We show how to use the recent Gram-Schmidt Walk algorithm of Bansal, Dadush, Garg, and Lovett to construct balanced RCTs that produce more accurate estimates of treatment effects when treatment outcomes are correlated with linear functions of the covariates, and which can not be much worse than uniformly random RCTs in the worst case.
We will formally explain the experimental design problem we address, the Gram-Schmidt walk algorithm, and the major ideas behind our analyses. This is joint work with Chris Harshaw, Fredrik Sävje, and Peng Zhang.
Daniel Alan Spielman is the Sterling Professor of Computer Science, and Professor of Statistics and Data Science, and of Mathematics at Yale. He received his B.A. in Mathematics and Computer Science from Yale in 1992, and his Ph.D. in Applied Mathematics from M.I.T. in 1995. After spending a year as an NSF Mathematical Sciences Postdoctoral Fellow in the Computer Science Department at U.C. Berkeley, he became a professor in the Applied Mathematics Department at M.I.T. He moved to Yale in 2006.
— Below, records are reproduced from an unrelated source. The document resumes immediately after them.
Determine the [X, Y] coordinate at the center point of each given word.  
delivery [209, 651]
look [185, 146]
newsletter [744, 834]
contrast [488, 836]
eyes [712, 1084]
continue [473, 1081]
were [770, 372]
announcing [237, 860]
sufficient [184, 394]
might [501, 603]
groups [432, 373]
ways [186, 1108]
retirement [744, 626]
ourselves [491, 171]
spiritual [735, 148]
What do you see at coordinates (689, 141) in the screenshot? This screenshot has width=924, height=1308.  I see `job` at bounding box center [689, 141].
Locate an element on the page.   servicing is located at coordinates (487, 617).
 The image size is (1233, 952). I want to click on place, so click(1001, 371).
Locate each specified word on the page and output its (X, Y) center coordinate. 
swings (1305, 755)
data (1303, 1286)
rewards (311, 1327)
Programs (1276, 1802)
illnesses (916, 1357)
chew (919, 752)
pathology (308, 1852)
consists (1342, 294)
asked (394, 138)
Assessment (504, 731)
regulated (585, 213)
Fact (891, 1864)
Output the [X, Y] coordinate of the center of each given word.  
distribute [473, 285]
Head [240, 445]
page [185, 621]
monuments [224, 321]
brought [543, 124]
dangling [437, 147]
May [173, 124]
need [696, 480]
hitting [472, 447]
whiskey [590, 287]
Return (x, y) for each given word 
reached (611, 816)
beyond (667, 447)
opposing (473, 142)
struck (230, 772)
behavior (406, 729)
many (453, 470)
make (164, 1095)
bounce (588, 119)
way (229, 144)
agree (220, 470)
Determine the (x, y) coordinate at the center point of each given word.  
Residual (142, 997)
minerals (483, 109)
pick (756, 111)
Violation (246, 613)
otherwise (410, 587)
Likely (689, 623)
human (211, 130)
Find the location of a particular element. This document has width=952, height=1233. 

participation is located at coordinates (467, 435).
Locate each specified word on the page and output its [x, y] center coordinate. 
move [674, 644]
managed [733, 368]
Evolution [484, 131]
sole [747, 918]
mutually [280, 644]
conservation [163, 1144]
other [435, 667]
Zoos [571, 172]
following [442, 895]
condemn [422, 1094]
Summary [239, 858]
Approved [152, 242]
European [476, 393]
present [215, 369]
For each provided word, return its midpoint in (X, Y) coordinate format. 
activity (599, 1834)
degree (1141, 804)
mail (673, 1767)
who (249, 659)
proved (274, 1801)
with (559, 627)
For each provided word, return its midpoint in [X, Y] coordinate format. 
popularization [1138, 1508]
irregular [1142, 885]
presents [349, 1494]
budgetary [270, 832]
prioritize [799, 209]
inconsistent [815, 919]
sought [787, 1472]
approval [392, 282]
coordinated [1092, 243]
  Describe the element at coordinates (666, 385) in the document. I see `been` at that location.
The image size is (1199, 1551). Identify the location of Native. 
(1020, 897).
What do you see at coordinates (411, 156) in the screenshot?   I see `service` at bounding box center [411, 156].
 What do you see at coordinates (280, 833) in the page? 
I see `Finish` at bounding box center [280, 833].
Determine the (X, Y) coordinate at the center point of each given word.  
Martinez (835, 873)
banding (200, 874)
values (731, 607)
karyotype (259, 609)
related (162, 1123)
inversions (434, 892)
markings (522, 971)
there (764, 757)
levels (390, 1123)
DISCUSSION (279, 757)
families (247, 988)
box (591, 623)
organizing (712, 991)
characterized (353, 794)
He has received many awards, including the 1995 ACM Doctoral Dissertation Award, the 2002 IEEE Information Theory Paper Award, the 2008 and 2015 Godel Prizes, the 2009 Fulkerson Prize, the 2010 Nevanlinna Prize, the 2014 Polya Prize, the 2021 NAS Held Prize, a Simons Investigator Award, and a MacArthur Fellowship. He is a Fellow of the Association for Computing Machinery and a member of the National Academy of Sciences and the Connecticut Academy of Science and Engineering. His main research interests include the design and analysis of algorithms, network science, machine learning, digital communications, and scientific computing.